▶ **TO DO**
Write out the listing below again, precisely as it is given.

▶ **DATA EXTRACT**
※

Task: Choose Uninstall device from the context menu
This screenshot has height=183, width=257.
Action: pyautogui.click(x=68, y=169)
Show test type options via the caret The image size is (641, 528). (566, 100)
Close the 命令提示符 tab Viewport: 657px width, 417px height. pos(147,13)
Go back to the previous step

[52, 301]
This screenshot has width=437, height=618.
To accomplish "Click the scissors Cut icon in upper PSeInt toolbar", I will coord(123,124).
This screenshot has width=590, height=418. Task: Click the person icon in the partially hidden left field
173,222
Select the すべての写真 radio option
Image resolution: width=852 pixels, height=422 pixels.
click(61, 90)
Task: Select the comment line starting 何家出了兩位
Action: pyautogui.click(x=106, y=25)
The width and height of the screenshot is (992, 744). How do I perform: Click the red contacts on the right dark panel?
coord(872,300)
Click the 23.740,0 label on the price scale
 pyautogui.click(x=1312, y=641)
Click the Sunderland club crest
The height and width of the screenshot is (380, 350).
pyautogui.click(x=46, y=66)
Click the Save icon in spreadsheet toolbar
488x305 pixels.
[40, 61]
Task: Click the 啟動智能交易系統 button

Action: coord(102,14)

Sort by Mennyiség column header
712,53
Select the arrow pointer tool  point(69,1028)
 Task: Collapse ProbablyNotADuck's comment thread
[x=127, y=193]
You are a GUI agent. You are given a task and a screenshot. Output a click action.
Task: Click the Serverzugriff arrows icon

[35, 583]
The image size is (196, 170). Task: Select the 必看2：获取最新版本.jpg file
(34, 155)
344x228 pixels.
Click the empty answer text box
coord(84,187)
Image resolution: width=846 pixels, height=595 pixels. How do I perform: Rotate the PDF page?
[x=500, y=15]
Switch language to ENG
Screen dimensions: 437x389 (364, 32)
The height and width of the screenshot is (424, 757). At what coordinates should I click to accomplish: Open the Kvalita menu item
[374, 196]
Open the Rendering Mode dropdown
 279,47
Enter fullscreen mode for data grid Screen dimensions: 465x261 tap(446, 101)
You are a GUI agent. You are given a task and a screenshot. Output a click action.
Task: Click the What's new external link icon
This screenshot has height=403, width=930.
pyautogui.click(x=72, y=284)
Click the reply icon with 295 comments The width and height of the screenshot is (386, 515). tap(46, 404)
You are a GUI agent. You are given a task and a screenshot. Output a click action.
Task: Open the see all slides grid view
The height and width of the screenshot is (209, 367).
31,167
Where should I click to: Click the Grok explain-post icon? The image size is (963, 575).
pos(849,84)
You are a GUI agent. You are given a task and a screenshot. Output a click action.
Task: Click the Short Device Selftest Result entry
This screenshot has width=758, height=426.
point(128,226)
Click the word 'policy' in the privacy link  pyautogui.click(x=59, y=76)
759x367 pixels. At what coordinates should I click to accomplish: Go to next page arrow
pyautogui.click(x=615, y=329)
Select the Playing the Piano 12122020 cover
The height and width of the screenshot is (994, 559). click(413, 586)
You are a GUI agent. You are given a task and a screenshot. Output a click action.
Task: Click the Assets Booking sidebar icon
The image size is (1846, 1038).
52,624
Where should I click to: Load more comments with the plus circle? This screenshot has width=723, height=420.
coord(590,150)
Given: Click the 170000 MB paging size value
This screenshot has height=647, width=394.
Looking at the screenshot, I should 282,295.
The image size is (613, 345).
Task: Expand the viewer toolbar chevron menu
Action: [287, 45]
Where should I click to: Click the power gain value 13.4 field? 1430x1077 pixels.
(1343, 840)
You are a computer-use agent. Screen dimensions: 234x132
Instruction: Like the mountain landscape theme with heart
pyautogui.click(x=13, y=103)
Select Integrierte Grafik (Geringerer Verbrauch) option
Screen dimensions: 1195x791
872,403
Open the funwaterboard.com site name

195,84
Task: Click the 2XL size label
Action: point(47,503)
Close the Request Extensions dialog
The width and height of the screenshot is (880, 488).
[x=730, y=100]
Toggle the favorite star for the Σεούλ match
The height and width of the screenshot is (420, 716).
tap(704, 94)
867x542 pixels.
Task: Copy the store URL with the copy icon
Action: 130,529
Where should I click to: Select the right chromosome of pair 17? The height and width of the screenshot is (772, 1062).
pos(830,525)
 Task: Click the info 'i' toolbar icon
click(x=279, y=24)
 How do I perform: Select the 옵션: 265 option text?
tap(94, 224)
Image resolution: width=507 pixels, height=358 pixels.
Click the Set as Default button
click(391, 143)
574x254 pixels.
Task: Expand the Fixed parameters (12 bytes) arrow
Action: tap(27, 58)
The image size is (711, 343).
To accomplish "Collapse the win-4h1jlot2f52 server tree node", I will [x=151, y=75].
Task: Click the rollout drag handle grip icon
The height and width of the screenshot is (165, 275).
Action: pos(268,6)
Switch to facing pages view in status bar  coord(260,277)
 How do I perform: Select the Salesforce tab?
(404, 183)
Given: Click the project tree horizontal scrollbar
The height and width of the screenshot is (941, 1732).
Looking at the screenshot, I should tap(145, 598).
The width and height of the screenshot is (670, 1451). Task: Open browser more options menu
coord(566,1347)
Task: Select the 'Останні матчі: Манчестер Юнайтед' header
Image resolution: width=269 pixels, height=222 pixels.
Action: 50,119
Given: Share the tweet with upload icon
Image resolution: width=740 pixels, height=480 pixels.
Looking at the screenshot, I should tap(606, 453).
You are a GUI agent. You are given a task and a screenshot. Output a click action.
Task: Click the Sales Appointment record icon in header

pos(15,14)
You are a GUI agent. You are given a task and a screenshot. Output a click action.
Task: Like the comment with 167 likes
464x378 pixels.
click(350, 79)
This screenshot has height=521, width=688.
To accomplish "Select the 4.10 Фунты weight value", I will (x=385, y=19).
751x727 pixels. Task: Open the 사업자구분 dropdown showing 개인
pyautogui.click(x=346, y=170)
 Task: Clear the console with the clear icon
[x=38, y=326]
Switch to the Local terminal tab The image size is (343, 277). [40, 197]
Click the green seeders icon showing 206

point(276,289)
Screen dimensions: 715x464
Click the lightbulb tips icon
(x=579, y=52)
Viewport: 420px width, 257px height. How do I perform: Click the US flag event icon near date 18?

※

▶ **RESPONSE AREA**
Task: Choose Uninstall device from the context menu
This screenshot has height=183, width=257.
Action: pyautogui.click(x=68, y=169)
Show test type options via the caret The image size is (641, 528). (566, 100)
Close the 命令提示符 tab Viewport: 657px width, 417px height. pos(147,13)
Go back to the previous step

[52, 301]
This screenshot has width=437, height=618.
To accomplish "Click the scissors Cut icon in upper PSeInt toolbar", I will coord(123,124).
This screenshot has width=590, height=418. Task: Click the person icon in the partially hidden left field
173,222
Select the すべての写真 radio option
Image resolution: width=852 pixels, height=422 pixels.
click(61, 90)
Task: Select the comment line starting 何家出了兩位
Action: pyautogui.click(x=106, y=25)
The width and height of the screenshot is (992, 744). How do I perform: Click the red contacts on the right dark panel?
coord(872,300)
Click the 23.740,0 label on the price scale
 pyautogui.click(x=1312, y=641)
Click the Sunderland club crest
The height and width of the screenshot is (380, 350).
pyautogui.click(x=46, y=66)
Click the Save icon in spreadsheet toolbar
488x305 pixels.
[40, 61]
Task: Click the 啟動智能交易系統 button

Action: coord(102,14)

Sort by Mennyiség column header
712,53
Select the arrow pointer tool  point(69,1028)
 Task: Collapse ProbablyNotADuck's comment thread
[x=127, y=193]
You are a GUI agent. You are given a task and a screenshot. Output a click action.
Task: Click the Serverzugriff arrows icon

[35, 583]
The image size is (196, 170). Task: Select the 必看2：获取最新版本.jpg file
(34, 155)
344x228 pixels.
Click the empty answer text box
coord(84,187)
Image resolution: width=846 pixels, height=595 pixels. How do I perform: Rotate the PDF page?
[x=500, y=15]
Switch language to ENG
Screen dimensions: 437x389 (364, 32)
The height and width of the screenshot is (424, 757). At what coordinates should I click to accomplish: Open the Kvalita menu item
[374, 196]
Open the Rendering Mode dropdown
 279,47
Enter fullscreen mode for data grid Screen dimensions: 465x261 tap(446, 101)
You are a GUI agent. You are given a task and a screenshot. Output a click action.
Task: Click the What's new external link icon
This screenshot has height=403, width=930.
pyautogui.click(x=72, y=284)
Click the reply icon with 295 comments The width and height of the screenshot is (386, 515). tap(46, 404)
You are a GUI agent. You are given a task and a screenshot. Output a click action.
Task: Open the see all slides grid view
The height and width of the screenshot is (209, 367).
31,167
Where should I click to: Click the Grok explain-post icon? The image size is (963, 575).
pos(849,84)
You are a GUI agent. You are given a task and a screenshot. Output a click action.
Task: Click the Short Device Selftest Result entry
This screenshot has width=758, height=426.
point(128,226)
Click the word 'policy' in the privacy link  pyautogui.click(x=59, y=76)
759x367 pixels. At what coordinates should I click to accomplish: Go to next page arrow
pyautogui.click(x=615, y=329)
Select the Playing the Piano 12122020 cover
The height and width of the screenshot is (994, 559). click(413, 586)
You are a GUI agent. You are given a task and a screenshot. Output a click action.
Task: Click the Assets Booking sidebar icon
The image size is (1846, 1038).
52,624
Where should I click to: Load more comments with the plus circle? This screenshot has width=723, height=420.
coord(590,150)
Given: Click the 170000 MB paging size value
This screenshot has height=647, width=394.
Looking at the screenshot, I should 282,295.
The image size is (613, 345).
Task: Expand the viewer toolbar chevron menu
Action: [287, 45]
Where should I click to: Click the power gain value 13.4 field? 1430x1077 pixels.
(1343, 840)
You are a computer-use agent. Screen dimensions: 234x132
Instruction: Like the mountain landscape theme with heart
pyautogui.click(x=13, y=103)
Select Integrierte Grafik (Geringerer Verbrauch) option
Screen dimensions: 1195x791
872,403
Open the funwaterboard.com site name

195,84
Task: Click the 2XL size label
Action: point(47,503)
Close the Request Extensions dialog
The width and height of the screenshot is (880, 488).
[x=730, y=100]
Toggle the favorite star for the Σεούλ match
The height and width of the screenshot is (420, 716).
tap(704, 94)
867x542 pixels.
Task: Copy the store URL with the copy icon
Action: 130,529
Where should I click to: Select the right chromosome of pair 17? The height and width of the screenshot is (772, 1062).
pos(830,525)
 Task: Click the info 'i' toolbar icon
click(x=279, y=24)
 How do I perform: Select the 옵션: 265 option text?
tap(94, 224)
Image resolution: width=507 pixels, height=358 pixels.
Click the Set as Default button
click(391, 143)
574x254 pixels.
Task: Expand the Fixed parameters (12 bytes) arrow
Action: tap(27, 58)
The image size is (711, 343).
To accomplish "Collapse the win-4h1jlot2f52 server tree node", I will [x=151, y=75].
Task: Click the rollout drag handle grip icon
The height and width of the screenshot is (165, 275).
Action: pos(268,6)
Switch to facing pages view in status bar  coord(260,277)
 How do I perform: Select the Salesforce tab?
(404, 183)
Given: Click the project tree horizontal scrollbar
The height and width of the screenshot is (941, 1732).
Looking at the screenshot, I should tap(145, 598).
The width and height of the screenshot is (670, 1451). Task: Open browser more options menu
coord(566,1347)
Task: Select the 'Останні матчі: Манчестер Юнайтед' header
Image resolution: width=269 pixels, height=222 pixels.
Action: 50,119
Given: Share the tweet with upload icon
Image resolution: width=740 pixels, height=480 pixels.
Looking at the screenshot, I should tap(606, 453).
You are a GUI agent. You are given a task and a screenshot. Output a click action.
Task: Click the Sales Appointment record icon in header

pos(15,14)
You are a GUI agent. You are given a task and a screenshot. Output a click action.
Task: Like the comment with 167 likes
464x378 pixels.
click(350, 79)
This screenshot has height=521, width=688.
To accomplish "Select the 4.10 Фунты weight value", I will (x=385, y=19).
751x727 pixels. Task: Open the 사업자구분 dropdown showing 개인
pyautogui.click(x=346, y=170)
 Task: Clear the console with the clear icon
[x=38, y=326]
Switch to the Local terminal tab The image size is (343, 277). [40, 197]
Click the green seeders icon showing 206

point(276,289)
Screen dimensions: 715x464
Click the lightbulb tips icon
(x=579, y=52)
Viewport: 420px width, 257px height. How do I perform: Click the US flag event icon near date 18?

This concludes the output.